**Supplied text:**
○ ○ ○ ○ ○

By Michael Hernandez
WASHINGTON (AA) – The US continued to brace Thursday evening for news on who its next president would be as Democratic nominee Joe Biden continues to maintain a sizable lead over incumbent Donald Trump two days after Election Day.
Biden is just six Electoral College delegates away from being able to declare victory, according to an Associated Press tally. That means with any additional state victory, excluding Alaska, he would win the race for the White House.
Trump, however, remains competitive, though his path to victory is far more difficult.
There are currently just five states that The AP has yet to declare for either Biden or Trump, but only it and conservative television network Fox News have called Arizona for the Democratic nominee.
Biden is ahead in just one of the outstanding states, Nevada, where he has a narrow 0.9% lead with over 10% of the vote outstanding. He trails the president in Georgia, North Carolina and Pennsylvania, but Trump's lead has narrowed considerably in the states as they process mail-in ballots.
The jurisdictions did not allow for mail-in ballots to be tabulated until at least the start of Election Day, despite the expected deluge of early voting that manifested due to health concerns caused by the coronavirus pandemic.
Of the three, North Carolina is the only state that allowed mail-in ballots to be tabulated at the start of Election Day. Georgia and Pennsylvania did not start tabulating mail-in ballots until after polls closed on Tuesday.
Biden has closed Trump's considerable double-digit lead in Pennsylvania to just 0.5%, bolstered by absentee ballots, while he is behind in North Carolina and Georgia by 1.4% and 0.4% respectively.
Nevada officials have announced they will not be providing any additional vote tallies until Friday morning, but Pennsylvania and Georgia have said they expect results tonight, though a Trump campaign lawsuit could delay results in Pennsylvania.
Alaska is widely expected to be decided in Trump's favor.

○ ○ ○ ○ ○

**Given entries:**
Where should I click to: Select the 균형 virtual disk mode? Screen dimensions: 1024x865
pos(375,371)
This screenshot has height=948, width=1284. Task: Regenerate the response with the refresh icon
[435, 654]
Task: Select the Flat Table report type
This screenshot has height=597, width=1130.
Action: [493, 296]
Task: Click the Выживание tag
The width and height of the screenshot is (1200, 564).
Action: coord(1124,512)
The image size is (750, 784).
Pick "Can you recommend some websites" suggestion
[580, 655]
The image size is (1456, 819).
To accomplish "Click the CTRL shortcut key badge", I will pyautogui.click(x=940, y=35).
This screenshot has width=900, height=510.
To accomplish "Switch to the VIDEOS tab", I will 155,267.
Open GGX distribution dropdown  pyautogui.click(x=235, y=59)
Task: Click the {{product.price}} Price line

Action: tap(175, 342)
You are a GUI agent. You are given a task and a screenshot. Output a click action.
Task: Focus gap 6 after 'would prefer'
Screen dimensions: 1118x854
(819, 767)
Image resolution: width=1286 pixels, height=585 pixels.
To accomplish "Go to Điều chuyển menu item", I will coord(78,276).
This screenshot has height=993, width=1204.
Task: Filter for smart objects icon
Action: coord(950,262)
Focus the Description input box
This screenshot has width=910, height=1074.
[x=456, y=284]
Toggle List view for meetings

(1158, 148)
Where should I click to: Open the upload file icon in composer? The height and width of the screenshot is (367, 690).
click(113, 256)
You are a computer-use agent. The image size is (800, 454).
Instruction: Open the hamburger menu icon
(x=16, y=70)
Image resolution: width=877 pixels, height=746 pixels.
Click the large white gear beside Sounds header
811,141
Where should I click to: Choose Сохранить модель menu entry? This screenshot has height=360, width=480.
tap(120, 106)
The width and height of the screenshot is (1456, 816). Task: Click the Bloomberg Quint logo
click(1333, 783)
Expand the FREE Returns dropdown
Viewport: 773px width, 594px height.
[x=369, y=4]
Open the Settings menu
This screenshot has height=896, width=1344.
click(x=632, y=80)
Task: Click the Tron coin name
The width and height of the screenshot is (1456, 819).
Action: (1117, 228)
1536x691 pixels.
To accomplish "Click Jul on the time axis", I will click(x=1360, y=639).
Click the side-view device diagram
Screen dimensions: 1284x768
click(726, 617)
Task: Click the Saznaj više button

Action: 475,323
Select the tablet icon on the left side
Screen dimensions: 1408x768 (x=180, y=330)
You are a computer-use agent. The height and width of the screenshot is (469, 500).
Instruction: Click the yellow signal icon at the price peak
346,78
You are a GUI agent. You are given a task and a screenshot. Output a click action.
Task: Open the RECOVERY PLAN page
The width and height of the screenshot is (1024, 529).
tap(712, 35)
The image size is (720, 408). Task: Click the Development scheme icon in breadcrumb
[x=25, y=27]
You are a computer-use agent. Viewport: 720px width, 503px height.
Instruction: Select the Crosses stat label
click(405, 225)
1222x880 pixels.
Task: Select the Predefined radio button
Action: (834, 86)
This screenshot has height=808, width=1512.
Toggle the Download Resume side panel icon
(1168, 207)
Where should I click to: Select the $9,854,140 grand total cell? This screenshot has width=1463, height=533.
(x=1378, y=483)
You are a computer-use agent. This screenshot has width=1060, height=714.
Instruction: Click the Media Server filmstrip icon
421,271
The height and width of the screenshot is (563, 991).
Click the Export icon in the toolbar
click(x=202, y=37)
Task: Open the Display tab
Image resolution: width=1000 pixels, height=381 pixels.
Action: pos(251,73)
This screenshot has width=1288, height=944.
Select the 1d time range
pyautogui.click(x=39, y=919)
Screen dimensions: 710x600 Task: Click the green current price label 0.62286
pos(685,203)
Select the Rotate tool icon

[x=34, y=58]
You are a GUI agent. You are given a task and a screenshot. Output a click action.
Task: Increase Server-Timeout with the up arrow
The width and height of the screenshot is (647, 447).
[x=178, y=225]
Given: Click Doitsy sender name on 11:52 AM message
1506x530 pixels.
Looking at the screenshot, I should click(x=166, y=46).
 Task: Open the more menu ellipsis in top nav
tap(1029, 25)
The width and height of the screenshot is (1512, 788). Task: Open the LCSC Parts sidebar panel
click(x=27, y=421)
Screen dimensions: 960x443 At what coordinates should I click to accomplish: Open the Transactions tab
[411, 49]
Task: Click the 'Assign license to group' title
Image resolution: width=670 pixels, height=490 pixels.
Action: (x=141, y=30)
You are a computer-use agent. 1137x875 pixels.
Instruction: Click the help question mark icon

○ ○ ○ ○ ○

**Instructions:**
• 1. According to the election article, how large is Biden's lead in Nevada?
• 2. Resume the election article right after its final sentence.
The entries play no part in what follows.

**Answers by item number:**
• 1. A narrow 0.9% lead, with over 10% of the vote outstanding.

• 2.
The president has vowed to demand a recount in Wisconsin, which has been called for Biden, and has filed legal challenges in Georgia, Michigan and Pennsylvania to halt vote counting. An appeals court judge has dismissed the Michigan lawsuit.
Trump and his team have continued to make allegations of widespread fraud but have not provided evidence to support their claims.
"STOP THE FRAUD!" Trump said in a Twitter post flagged by the microblogging website with the label "Some or all of the content shared in this Tweet is disputed and might be misleading about an election or other civic process."
Biden, meanwhile, has urged his supporters to remain patient as votes are tallied.
"I ask people to stay calm. The process is working. The count is being completed," he tweeted.
Further down the ballot, Democrats appear to have maintained their hold in the House of Representatives, but their chances of taking control over the Senate appear to be dwindling with Republicans posting a stronger-than-expected showing.
The easiest path for Democrats to split the chamber 50-50 would be to win both of Georgia's Senate seats, which are quite possibly headed for run-offs in early January. The party appears unlikely to win in Alaska, where incumbent Dan Sullivan has a considerable lead over his Democratic challenger.